The Anchor Protocol is a crypto platform that offers access to stable interest rates. Crypto deposited on the protocol is automatically staked to a proof-of-stake blockchain network, without users having to find their own liquidity pools.

What The Future May Hold?

Terra is a permissionless, decentralized, programmable payments network. The protocol offers low-cost payments and transactions for online vendors and their customers. Terra’s open infrastructure is also well suited to dApps, creating a budding ecosystem around the protocol.

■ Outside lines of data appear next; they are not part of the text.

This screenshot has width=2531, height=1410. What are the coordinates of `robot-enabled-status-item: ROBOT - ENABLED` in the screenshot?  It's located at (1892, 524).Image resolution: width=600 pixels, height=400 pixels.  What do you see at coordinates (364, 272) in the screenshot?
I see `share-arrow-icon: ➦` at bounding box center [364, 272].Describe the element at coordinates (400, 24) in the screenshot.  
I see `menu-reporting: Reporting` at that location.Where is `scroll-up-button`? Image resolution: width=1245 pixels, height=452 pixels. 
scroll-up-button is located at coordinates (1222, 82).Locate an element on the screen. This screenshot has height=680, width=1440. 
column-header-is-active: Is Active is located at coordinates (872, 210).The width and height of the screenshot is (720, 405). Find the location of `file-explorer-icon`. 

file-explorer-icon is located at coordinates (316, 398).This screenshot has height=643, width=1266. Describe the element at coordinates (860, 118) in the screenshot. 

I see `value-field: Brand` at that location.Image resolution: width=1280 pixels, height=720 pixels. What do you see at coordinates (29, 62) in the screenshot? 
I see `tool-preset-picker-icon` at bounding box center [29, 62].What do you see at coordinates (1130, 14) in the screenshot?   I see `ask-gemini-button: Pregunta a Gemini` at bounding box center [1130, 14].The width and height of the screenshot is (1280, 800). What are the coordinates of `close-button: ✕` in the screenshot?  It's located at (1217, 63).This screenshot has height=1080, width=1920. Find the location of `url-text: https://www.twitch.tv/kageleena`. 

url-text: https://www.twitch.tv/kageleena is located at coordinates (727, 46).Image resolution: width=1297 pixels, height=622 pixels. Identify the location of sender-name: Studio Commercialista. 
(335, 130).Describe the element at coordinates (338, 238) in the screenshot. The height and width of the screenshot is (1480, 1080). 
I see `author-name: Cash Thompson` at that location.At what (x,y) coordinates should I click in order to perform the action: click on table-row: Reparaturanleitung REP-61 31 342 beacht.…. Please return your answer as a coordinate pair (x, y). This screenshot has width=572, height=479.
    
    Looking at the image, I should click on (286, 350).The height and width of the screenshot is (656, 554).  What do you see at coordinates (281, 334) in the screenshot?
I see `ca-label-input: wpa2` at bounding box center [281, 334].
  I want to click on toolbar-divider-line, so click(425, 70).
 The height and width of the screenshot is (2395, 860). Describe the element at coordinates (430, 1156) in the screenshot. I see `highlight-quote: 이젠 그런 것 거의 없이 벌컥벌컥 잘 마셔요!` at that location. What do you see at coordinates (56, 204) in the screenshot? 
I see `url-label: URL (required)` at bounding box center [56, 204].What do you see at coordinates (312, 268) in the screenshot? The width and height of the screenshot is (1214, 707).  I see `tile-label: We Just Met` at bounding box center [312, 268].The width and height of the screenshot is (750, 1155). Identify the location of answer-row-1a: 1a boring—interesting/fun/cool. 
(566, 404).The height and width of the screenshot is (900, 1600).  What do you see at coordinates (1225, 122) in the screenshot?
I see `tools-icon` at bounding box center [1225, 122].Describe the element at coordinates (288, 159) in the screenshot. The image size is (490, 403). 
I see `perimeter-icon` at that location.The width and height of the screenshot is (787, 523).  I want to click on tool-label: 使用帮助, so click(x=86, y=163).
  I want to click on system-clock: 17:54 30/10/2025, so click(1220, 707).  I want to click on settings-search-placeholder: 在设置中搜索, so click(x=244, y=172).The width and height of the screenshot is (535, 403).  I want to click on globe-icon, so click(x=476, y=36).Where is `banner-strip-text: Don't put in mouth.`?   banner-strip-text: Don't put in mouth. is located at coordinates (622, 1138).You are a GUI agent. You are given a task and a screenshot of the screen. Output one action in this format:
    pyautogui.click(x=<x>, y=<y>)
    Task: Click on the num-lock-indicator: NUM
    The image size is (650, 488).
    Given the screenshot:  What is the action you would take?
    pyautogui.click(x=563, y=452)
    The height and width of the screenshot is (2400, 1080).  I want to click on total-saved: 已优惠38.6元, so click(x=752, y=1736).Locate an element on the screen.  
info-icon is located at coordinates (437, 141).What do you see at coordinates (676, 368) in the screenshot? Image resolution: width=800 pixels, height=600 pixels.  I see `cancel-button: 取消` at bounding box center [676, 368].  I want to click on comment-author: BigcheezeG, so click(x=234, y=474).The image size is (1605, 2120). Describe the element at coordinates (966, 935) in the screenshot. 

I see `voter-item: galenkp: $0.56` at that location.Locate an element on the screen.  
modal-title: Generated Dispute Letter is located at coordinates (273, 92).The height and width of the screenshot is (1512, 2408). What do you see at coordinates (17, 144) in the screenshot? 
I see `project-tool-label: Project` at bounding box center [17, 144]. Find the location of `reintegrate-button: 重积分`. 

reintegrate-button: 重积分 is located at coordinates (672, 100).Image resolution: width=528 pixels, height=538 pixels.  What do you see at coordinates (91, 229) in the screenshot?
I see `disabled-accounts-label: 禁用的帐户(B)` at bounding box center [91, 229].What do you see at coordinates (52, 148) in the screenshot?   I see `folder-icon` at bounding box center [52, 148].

Terra has signed partnerships with more than 15 e-commerce companies, including Tiki, Qoo10, Carousell and Woowa Brothers. Other partners include mobile payment service CHAI and financial services company BC Card.

Terra has also set up a US$150 million ecosystem fund led by investors such as Arrington Capital, BlockTower Capital, Galaxy Digital, Hashed and Lightspeed Ventures. Developers can openly submit proposals to the fund, which it is hoped will accelerate the ecosystem’s development.

Terra’s most anticipated update, the Columbus-5 mainnet upgrade — also known as “Col-5” — aims to introduce the burning of seigniorage fees, integrate mutual insurance protocol Ozone, and integrate the Wormhole Token Bridge — enabling easier tokenized asset transfers between Terra, Solana and Ethereum. 

Terra currently has US$12.9 billion in total value locked across the ecosystem’s protocols. Terra’s strategy to create an interoperable, user-friendly payment platform may make it an attractive alternative for crypto beginners, subject to the still-emerging list of risks and caveats associated with the stablecoin space.